> **Work required**: In the material below, change every occurrence of "GUI agent" to "interface agent" and leave everything else the same.

## START Records supplied

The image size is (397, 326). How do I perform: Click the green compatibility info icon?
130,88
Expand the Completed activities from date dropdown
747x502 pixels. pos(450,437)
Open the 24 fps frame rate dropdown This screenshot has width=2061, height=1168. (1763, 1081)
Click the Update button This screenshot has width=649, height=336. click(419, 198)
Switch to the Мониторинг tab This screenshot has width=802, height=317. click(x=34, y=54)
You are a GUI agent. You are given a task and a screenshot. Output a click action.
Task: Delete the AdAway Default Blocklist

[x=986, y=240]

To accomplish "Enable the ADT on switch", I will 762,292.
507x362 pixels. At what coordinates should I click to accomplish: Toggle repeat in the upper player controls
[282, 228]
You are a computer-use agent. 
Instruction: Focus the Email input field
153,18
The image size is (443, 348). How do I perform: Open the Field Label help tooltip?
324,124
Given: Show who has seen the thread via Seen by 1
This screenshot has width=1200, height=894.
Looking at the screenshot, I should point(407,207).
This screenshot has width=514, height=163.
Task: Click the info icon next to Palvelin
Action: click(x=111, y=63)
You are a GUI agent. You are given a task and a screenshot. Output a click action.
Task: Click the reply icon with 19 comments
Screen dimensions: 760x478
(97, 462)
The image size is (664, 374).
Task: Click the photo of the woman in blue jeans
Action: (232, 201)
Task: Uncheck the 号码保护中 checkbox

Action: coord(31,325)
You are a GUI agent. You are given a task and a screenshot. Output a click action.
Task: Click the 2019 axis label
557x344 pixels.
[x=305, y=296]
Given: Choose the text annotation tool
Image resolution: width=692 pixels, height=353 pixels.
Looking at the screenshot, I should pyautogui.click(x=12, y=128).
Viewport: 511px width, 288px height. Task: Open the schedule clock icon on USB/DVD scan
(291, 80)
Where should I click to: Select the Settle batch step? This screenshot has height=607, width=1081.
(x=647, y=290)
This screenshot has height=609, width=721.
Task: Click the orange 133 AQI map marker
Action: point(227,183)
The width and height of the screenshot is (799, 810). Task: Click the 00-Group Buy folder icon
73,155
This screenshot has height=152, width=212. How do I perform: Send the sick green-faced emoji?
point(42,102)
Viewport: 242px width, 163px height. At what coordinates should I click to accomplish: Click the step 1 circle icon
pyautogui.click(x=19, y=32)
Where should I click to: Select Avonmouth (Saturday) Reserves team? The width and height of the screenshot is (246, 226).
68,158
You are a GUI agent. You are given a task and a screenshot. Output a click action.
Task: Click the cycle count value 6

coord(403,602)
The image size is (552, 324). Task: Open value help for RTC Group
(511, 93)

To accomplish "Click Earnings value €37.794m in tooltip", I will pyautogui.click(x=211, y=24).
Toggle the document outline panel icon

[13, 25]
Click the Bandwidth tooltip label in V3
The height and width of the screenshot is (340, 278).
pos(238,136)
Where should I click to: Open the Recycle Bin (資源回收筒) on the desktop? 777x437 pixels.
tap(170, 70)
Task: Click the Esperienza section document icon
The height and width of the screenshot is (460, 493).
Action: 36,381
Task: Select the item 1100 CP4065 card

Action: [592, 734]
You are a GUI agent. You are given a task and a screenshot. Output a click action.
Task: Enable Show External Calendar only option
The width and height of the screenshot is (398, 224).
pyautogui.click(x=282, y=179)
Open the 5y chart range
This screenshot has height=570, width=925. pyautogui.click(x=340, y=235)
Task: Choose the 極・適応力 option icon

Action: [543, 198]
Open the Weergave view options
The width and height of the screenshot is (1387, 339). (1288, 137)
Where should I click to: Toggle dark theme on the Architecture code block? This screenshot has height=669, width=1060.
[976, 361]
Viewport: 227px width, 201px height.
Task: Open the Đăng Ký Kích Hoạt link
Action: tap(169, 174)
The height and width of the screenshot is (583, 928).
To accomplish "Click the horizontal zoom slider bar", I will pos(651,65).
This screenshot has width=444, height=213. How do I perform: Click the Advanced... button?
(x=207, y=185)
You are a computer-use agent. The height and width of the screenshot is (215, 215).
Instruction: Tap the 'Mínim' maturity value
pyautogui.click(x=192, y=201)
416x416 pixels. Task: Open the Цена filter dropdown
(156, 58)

## END Records supplied

> **Output for this exercise**:
The image size is (397, 326). How do I perform: Click the green compatibility info icon?
130,88
Expand the Completed activities from date dropdown
747x502 pixels. pos(450,437)
Open the 24 fps frame rate dropdown This screenshot has width=2061, height=1168. (1763, 1081)
Click the Update button This screenshot has width=649, height=336. click(419, 198)
Switch to the Мониторинг tab This screenshot has width=802, height=317. click(x=34, y=54)
You are a interface agent. You are given a task and a screenshot. Output a click action.
Task: Delete the AdAway Default Blocklist

[x=986, y=240]

To accomplish "Enable the ADT on switch", I will 762,292.
507x362 pixels. At what coordinates should I click to accomplish: Toggle repeat in the upper player controls
[282, 228]
You are a computer-use agent. 
Instruction: Focus the Email input field
153,18
The image size is (443, 348). How do I perform: Open the Field Label help tooltip?
324,124
Given: Show who has seen the thread via Seen by 1
This screenshot has width=1200, height=894.
Looking at the screenshot, I should point(407,207).
This screenshot has width=514, height=163.
Task: Click the info icon next to Palvelin
Action: click(x=111, y=63)
You are a interface agent. You are given a task and a screenshot. Output a click action.
Task: Click the reply icon with 19 comments
Screen dimensions: 760x478
(97, 462)
The image size is (664, 374).
Task: Click the photo of the woman in blue jeans
Action: (232, 201)
Task: Uncheck the 号码保护中 checkbox

Action: coord(31,325)
You are a interface agent. You are given a task and a screenshot. Output a click action.
Task: Click the 2019 axis label
557x344 pixels.
[x=305, y=296]
Given: Choose the text annotation tool
Image resolution: width=692 pixels, height=353 pixels.
Looking at the screenshot, I should pyautogui.click(x=12, y=128).
Viewport: 511px width, 288px height. Task: Open the schedule clock icon on USB/DVD scan
(291, 80)
Where should I click to: Select the Settle batch step? This screenshot has height=607, width=1081.
(x=647, y=290)
This screenshot has height=609, width=721.
Task: Click the orange 133 AQI map marker
Action: point(227,183)
The width and height of the screenshot is (799, 810). Task: Click the 00-Group Buy folder icon
73,155
This screenshot has height=152, width=212. How do I perform: Send the sick green-faced emoji?
point(42,102)
Viewport: 242px width, 163px height. At what coordinates should I click to accomplish: Click the step 1 circle icon
pyautogui.click(x=19, y=32)
Where should I click to: Select Avonmouth (Saturday) Reserves team? The width and height of the screenshot is (246, 226).
68,158
You are a interface agent. You are given a task and a screenshot. Output a click action.
Task: Click the cycle count value 6

coord(403,602)
The image size is (552, 324). Task: Open value help for RTC Group
(511, 93)

To accomplish "Click Earnings value €37.794m in tooltip", I will pyautogui.click(x=211, y=24).
Toggle the document outline panel icon

[13, 25]
Click the Bandwidth tooltip label in V3
The height and width of the screenshot is (340, 278).
pos(238,136)
Where should I click to: Open the Recycle Bin (資源回收筒) on the desktop? 777x437 pixels.
tap(170, 70)
Task: Click the Esperienza section document icon
The height and width of the screenshot is (460, 493).
Action: 36,381
Task: Select the item 1100 CP4065 card

Action: [592, 734]
You are a interface agent. You are given a task and a screenshot. Output a click action.
Task: Enable Show External Calendar only option
The width and height of the screenshot is (398, 224).
pyautogui.click(x=282, y=179)
Open the 5y chart range
This screenshot has height=570, width=925. pyautogui.click(x=340, y=235)
Task: Choose the 極・適応力 option icon

Action: [543, 198]
Open the Weergave view options
The width and height of the screenshot is (1387, 339). (1288, 137)
Where should I click to: Toggle dark theme on the Architecture code block? This screenshot has height=669, width=1060.
[976, 361]
Viewport: 227px width, 201px height.
Task: Open the Đăng Ký Kích Hoạt link
Action: tap(169, 174)
The height and width of the screenshot is (583, 928).
To accomplish "Click the horizontal zoom slider bar", I will pos(651,65).
This screenshot has width=444, height=213. How do I perform: Click the Advanced... button?
(x=207, y=185)
You are a computer-use agent. The height and width of the screenshot is (215, 215).
Instruction: Tap the 'Mínim' maturity value
pyautogui.click(x=192, y=201)
416x416 pixels. Task: Open the Цена filter dropdown
(156, 58)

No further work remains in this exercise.